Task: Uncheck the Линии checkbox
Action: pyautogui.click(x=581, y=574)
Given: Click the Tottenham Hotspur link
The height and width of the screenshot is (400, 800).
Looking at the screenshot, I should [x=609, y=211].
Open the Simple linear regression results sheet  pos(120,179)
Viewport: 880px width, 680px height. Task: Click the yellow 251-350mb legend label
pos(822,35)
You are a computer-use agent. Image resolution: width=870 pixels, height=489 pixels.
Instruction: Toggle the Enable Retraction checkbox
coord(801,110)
==
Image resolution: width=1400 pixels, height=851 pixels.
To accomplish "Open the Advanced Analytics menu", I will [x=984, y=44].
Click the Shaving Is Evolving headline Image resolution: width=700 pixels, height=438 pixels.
==
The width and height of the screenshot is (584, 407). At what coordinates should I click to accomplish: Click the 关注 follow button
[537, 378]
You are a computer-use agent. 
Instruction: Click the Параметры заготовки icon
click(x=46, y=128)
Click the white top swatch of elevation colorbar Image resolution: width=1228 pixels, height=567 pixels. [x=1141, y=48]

**Goal of the exercise**
Scanning the data above, copy out every line where "Open" is found.

**Your response**
Open the Simple linear regression results sheet  pos(120,179)
To accomplish "Open the Advanced Analytics menu", I will [x=984, y=44].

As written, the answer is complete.